(Stored data entries)
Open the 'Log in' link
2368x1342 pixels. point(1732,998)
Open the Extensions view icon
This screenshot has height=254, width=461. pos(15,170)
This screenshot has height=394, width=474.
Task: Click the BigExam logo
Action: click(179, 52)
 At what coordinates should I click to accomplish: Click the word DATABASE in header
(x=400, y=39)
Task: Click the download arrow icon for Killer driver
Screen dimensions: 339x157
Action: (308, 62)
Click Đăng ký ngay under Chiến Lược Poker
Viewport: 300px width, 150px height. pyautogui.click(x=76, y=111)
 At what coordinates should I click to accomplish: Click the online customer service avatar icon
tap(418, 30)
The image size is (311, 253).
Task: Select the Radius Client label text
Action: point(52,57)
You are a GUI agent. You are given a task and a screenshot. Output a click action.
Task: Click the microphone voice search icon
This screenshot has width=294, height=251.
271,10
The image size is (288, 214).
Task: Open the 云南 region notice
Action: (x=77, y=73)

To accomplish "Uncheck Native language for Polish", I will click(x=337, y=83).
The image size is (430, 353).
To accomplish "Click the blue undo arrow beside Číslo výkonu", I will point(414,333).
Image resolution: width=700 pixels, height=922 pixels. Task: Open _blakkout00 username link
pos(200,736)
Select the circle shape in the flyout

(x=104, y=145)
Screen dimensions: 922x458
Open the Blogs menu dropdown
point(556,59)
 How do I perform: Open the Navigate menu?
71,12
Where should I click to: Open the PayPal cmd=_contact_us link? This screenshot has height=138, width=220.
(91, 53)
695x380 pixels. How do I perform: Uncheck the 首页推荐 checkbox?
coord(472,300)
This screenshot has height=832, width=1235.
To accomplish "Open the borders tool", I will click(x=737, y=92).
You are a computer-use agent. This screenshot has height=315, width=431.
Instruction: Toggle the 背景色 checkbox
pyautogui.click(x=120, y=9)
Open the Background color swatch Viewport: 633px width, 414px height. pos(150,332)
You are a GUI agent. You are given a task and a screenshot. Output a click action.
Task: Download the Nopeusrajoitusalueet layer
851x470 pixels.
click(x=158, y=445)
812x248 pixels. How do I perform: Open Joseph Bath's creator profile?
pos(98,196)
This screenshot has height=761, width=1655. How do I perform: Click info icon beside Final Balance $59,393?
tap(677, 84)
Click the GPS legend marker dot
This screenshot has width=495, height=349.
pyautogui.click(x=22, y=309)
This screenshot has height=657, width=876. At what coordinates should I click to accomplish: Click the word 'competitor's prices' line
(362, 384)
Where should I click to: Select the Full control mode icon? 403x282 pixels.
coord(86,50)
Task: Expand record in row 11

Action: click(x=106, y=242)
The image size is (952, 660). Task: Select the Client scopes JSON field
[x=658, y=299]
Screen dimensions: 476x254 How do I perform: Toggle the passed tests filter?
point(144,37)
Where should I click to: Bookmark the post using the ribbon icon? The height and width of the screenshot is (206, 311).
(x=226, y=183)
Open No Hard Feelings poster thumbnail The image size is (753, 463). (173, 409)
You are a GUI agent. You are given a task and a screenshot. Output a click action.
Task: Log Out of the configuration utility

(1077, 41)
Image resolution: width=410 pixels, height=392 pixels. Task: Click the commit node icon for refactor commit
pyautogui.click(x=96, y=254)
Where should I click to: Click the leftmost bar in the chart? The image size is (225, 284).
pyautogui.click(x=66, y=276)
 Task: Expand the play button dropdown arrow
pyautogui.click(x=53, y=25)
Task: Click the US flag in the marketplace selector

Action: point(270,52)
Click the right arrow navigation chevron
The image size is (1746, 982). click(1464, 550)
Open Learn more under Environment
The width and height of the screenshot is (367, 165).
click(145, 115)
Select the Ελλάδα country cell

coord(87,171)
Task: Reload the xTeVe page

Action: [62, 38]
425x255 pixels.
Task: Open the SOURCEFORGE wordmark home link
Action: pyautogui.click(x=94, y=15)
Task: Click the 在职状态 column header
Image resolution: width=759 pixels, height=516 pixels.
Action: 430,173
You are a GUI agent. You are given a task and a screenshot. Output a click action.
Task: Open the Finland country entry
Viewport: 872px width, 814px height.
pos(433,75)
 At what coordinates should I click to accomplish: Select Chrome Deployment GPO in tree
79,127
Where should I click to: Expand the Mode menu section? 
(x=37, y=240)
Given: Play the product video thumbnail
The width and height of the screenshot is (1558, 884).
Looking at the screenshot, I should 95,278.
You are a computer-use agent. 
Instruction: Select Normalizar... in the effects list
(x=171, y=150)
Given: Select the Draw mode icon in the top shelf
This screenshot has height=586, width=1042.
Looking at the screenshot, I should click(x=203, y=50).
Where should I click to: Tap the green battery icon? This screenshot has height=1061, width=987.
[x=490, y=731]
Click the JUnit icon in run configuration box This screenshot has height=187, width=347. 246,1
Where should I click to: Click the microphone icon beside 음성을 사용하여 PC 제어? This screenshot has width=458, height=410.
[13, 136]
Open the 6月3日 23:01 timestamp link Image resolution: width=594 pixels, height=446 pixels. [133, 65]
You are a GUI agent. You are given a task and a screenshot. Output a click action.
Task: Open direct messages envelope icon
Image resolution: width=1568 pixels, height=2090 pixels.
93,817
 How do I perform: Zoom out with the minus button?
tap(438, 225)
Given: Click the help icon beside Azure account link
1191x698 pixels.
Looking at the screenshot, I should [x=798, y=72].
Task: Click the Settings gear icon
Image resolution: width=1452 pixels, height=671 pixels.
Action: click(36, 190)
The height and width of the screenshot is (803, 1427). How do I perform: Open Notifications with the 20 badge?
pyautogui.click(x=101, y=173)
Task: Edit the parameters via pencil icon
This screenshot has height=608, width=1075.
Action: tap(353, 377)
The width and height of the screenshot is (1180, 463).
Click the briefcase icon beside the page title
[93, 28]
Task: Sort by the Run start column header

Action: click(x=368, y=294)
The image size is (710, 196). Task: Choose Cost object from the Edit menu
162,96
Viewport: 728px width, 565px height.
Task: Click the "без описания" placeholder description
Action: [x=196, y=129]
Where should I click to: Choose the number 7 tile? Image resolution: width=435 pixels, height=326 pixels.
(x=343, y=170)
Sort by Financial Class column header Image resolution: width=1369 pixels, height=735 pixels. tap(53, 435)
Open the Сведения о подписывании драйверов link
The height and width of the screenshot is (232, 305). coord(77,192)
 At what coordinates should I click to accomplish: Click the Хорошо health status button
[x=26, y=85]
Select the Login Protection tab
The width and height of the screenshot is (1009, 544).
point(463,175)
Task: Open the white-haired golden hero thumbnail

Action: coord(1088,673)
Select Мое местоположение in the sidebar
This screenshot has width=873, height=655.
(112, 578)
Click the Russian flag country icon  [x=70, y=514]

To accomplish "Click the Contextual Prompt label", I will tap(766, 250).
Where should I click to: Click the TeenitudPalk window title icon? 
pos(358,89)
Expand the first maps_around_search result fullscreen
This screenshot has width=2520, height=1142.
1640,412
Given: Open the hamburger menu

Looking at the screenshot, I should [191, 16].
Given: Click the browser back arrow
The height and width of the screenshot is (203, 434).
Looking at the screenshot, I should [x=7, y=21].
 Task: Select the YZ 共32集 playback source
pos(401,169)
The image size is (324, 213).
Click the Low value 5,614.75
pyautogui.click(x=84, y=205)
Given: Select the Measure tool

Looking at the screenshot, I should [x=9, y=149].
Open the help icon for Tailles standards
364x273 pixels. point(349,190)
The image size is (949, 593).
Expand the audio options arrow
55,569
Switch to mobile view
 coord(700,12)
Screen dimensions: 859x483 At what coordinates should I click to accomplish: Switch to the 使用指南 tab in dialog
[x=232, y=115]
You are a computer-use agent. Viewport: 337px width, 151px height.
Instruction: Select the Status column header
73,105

Exercise ->
All lines above that include the word "will" must be copied into the answer.

Completed exercise ->
To accomplish "Uncheck Native language for Polish", I will click(x=337, y=83).
To accomplish "Click the blue undo arrow beside Číslo výkonu", I will point(414,333).
To accomplish "Open the borders tool", I will click(x=737, y=92).
To accomplish "Click the Contextual Prompt label", I will tap(766, 250).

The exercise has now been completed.